The lessons here have all been pretty simple. Tell your clients the truth – about MFA, and everything else, too. They can handle it. They can even handle the hard truths about MFA, like…
MFA isn’t infallible
It’s highly effective, but not a complete (or anywhere near complete) defense against cybercrime. But don’t tell your clients just this; also highlight specific ways that threat actors can bypass MFA:
- Prompt Bombing
- Social Engineering, etc.
MFA creates inconvenience
While some MFA solutions are more user-friendly than others (we’re particularly proud of our ID 20/20 software for offering a seamless user verification process), there’s no such thing as an MFA solution that creates zero inconvenience.

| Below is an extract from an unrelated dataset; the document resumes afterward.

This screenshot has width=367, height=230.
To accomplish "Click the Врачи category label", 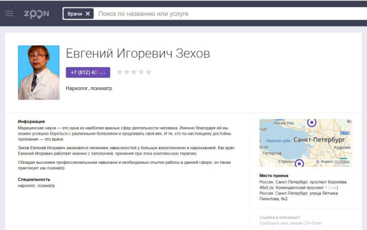I will tap(75, 14).
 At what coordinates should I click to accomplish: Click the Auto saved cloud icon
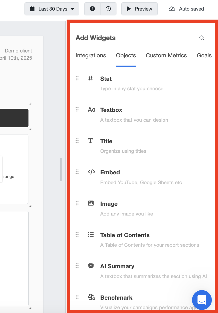pos(172,9)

It’s an extra step by definition – no reason to pretend it isn’t.
MFA is necessary
Perhaps the hardest and most important truth of them all. MFA won’t solve all your security problems, but you still need it. If you’re looking for a clear analogy to help illustrate this point, talk about seatbelts: people need to wear seatbelts – or really should, at least – but that doesn’t mean seatbelts offer complete protection in traffic, or that you don’t need to do other things to stay safe on the road, like pay attention, follow traffic rules, go the speed limit, etc. Using MFA is like wearing a seatbelt.
In some case, MFA is literally necessary, as it’s now common for cyber insurance companies to require MFA for cyber coverage. If this is what it takes to get your clients using MFA, so be it.
Closing Thought – Relationships Matter!
Let’s say your client gets hit with a prompt bombing attack. All night long, their cell phone buzzes and lights up with notifications: one authentication request after another. At 5 am, exhausted and annoyed, they…
Well, that depends. Does your MSP have strong relationships with clients? Do your clients like you? Do they feel comfortable picking up the phone and calling your help desk – even at 5 am?
When people say cybersecurity is about people, this is what they mean – this exact moment when your client encounters something strange and suspicious. What do they do?
If they have a strong relationship with your MSP, if they’re comfortable calling you at the drop of a hat, if they like and trust you, then…
They will call you about it first, before taking any other action.
This is just one example that shows the importance of building strong relationships with your clients – one of many. When you establish genuine relationships with clients, it not only makes things easier (like sharing hard truths about MFA); it also enhances overall security by fostering transparency and teamwork.
Communication, collaboration, cooperation. Even with the latest AI-fueled innovations, these remain the most powerful security tools at our disposal.
But how do you build strong MSP-client relationships?
Lots of ways – but this blog post has focused on a particularly important aspect of building strong relationships: telling the truth! It’s not always easy, but if you’re consistently transparent with clients, they will come to appreciate your honesty and trust you. And when that happens, they will be much quicker to accept a hard truth from you than an ‘easy lie’ from the MSP down the street.